-- Given task --
Locate every line in the rows below that contains the word "what", and copy each of those lines out in full.

(Dataset records)
====
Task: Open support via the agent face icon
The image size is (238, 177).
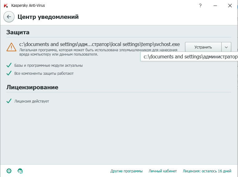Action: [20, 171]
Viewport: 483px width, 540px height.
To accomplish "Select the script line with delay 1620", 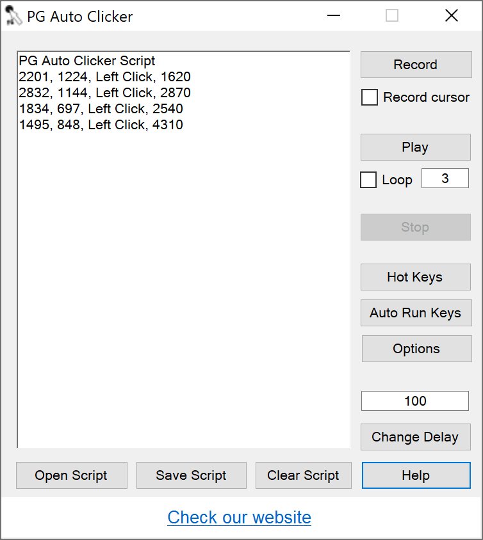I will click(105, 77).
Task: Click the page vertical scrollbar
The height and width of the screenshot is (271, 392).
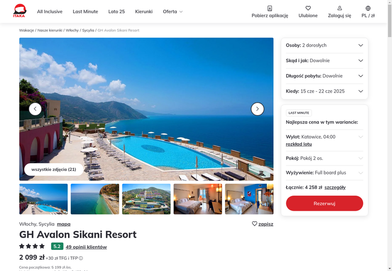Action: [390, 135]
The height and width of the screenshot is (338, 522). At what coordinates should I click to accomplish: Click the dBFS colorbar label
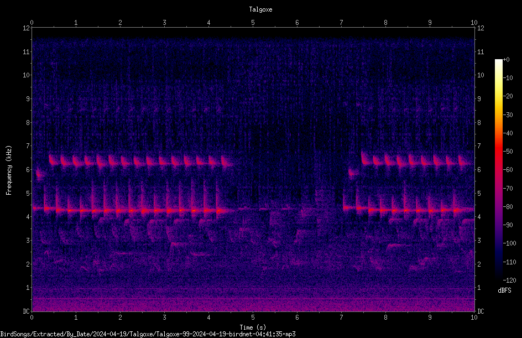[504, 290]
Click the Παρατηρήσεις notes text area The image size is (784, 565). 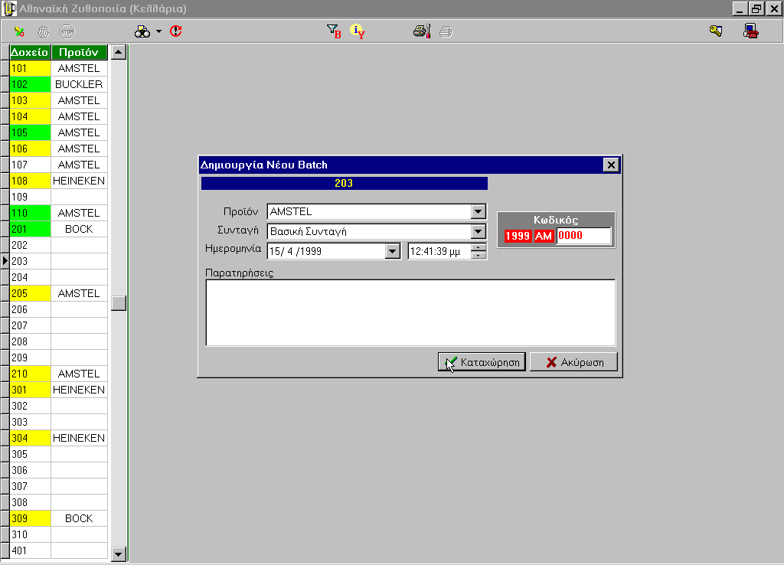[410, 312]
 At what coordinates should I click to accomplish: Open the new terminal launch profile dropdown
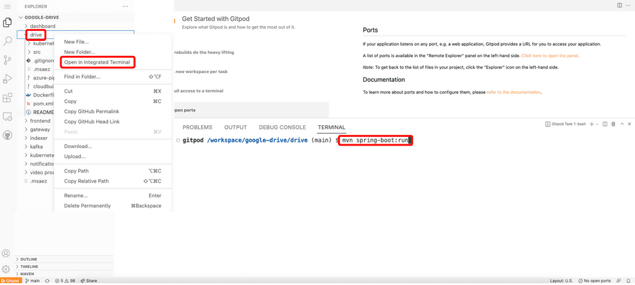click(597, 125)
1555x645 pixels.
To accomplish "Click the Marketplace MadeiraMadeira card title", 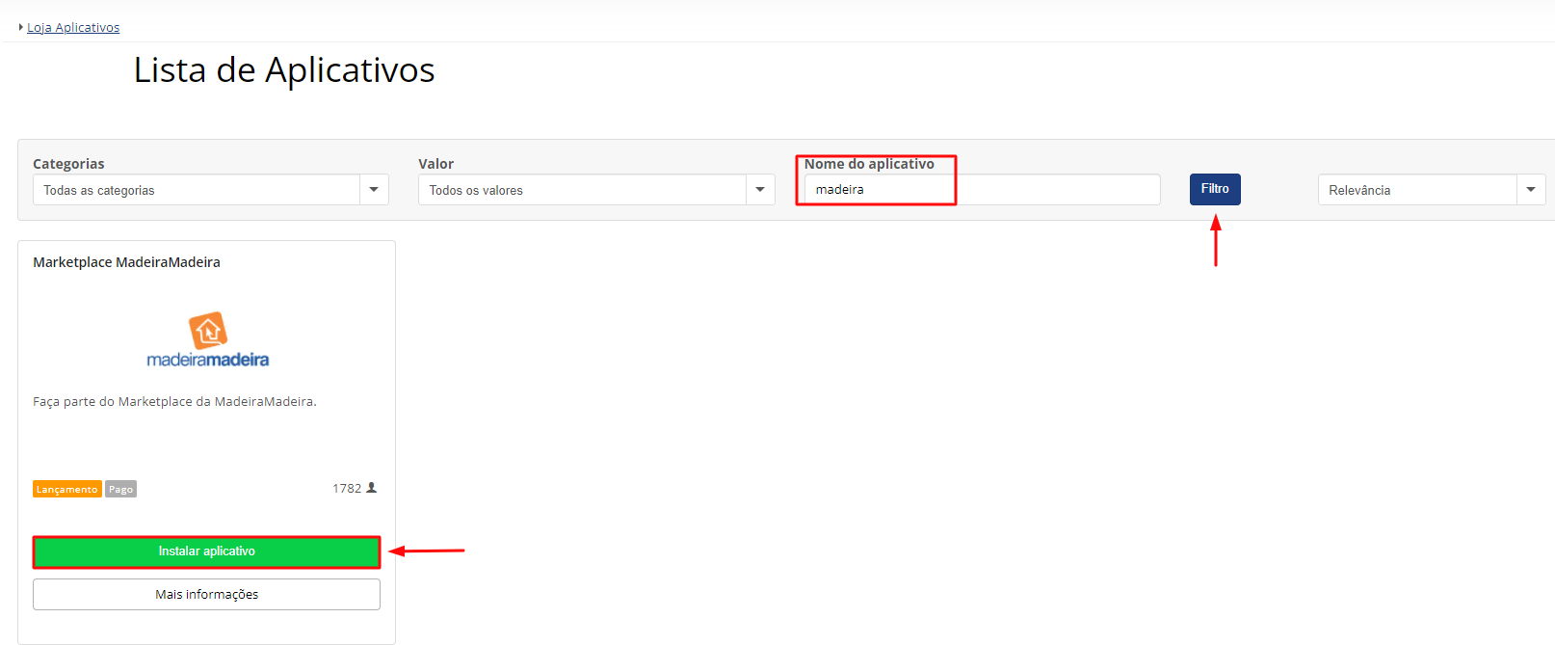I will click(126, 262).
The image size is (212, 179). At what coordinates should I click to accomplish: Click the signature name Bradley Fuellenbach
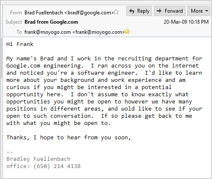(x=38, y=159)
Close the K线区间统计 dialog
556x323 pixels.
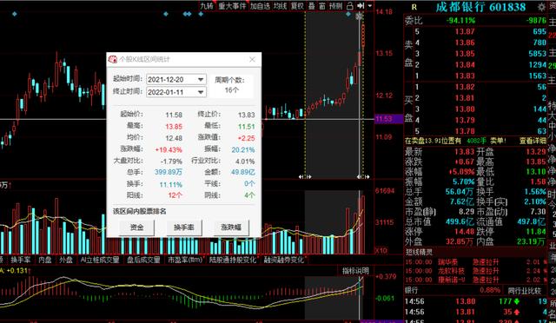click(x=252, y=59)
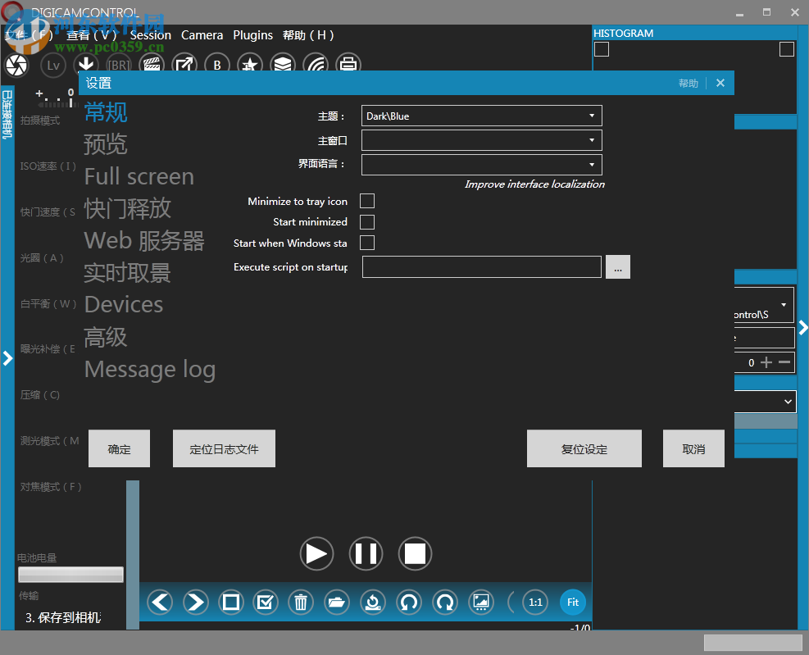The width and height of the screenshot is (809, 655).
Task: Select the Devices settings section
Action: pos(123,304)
====
-- The reply --
The height and width of the screenshot is (338, 522). At what coordinates should I click to accomplish: Click the dBFS colorbar label
 At what coordinates should I click to accomplish: Open the new terminal launch profile dropdown
The image size is (212, 179). At what coordinates should I click to accomplish: Click the signature name Bradley Fuellenbach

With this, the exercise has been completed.